→ **SOURCE TEXT**
• • • •

Extend Coopy Highlighter Diff format with column type changes #3

danfowler · 2016-07-01T15:22:23Z

From @edwindj on February 25, 2015 14:10

A useful addition to the coopy highlighter diff format would be column type changes.

For example:

dataset a
A,B
1.1,1

and

dataset b
A,B,C
1,"1",2.1

The Coopy Diff is:

!,,+++
@@,A,B,C
->,1.1->1,1,2.1

A typed version of the format could be:

!,{number->integer},{integer->string},+++{number}
@@,A,B,C
->,1.1->1,1,2.1

In which the schema row can contain a column type change. IMHO type information is not obligatory, but should be interpreted by an implementation as a type suggestion, since types differs across programming languages. The types of json table schema seems like a good candidate for denoting common types.

• • • •

→ **INFORMATION SUPPLIED**
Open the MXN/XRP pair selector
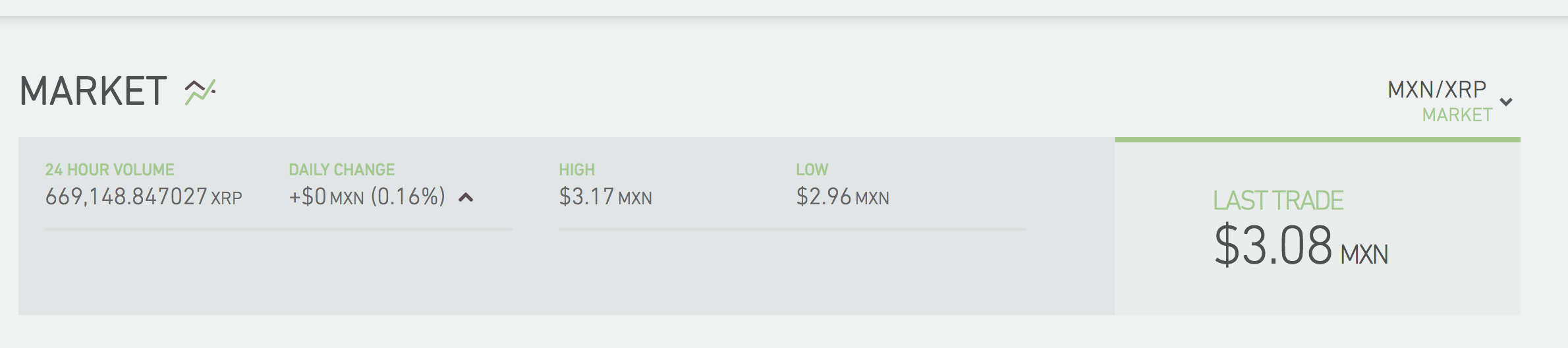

• • • •

→ **TASKS**
1/ In the Coopy diff issue, which entries in the schema row of the proposed typed format carry type information? List every one.
2/ Does each statement below agree with the Coopy diff issue? For each one, answer yes or no and quote the deciding words.
(a) The suggestion was first made by @edwindj.
(b) The author holds that type information must always be given.
(c) The author proposes the json table schema types for denoting common types.
3/ Could you carry the Coopy diff issue forward from its last sentence?

→ **ANSWERS TO EACH TASK**
1/ {number->integer}, {integer->string}, +++{number}

2/
(a) Yes: "From @edwindj on February 25, 2015 14:10"
(b) No: "IMHO type information is not obligatory"
(c) Yes: "The types of json table schema seems like a good candidate for denoting common types."

3/
Copied from original issue: frictionlessdata/datapackage#164

The text was updated successfully, but these errors were encountered:

danfowler · 2016-07-01T15:22:24Z

From @paulfitz on February 26, 2015 22:46

Thanks @edwindj. There's also work on refining the types in json table scheme in #159.

What do you think about leaving types in a separate optional row, like:

!,,,+++
@type,number->integer,integer->string,number
@@,A,B,C
->,1.1->1,1,2.1

I'm thinking that the spec could leave space for meta data associated with columns via a series of @foo lines (say @type, @precision, @special_stuff_for_R etc). Conforming consumers of diffs can ignore all that stuff, or try to use it. Conforming producers of diffs and add some of that stuff, or none of it.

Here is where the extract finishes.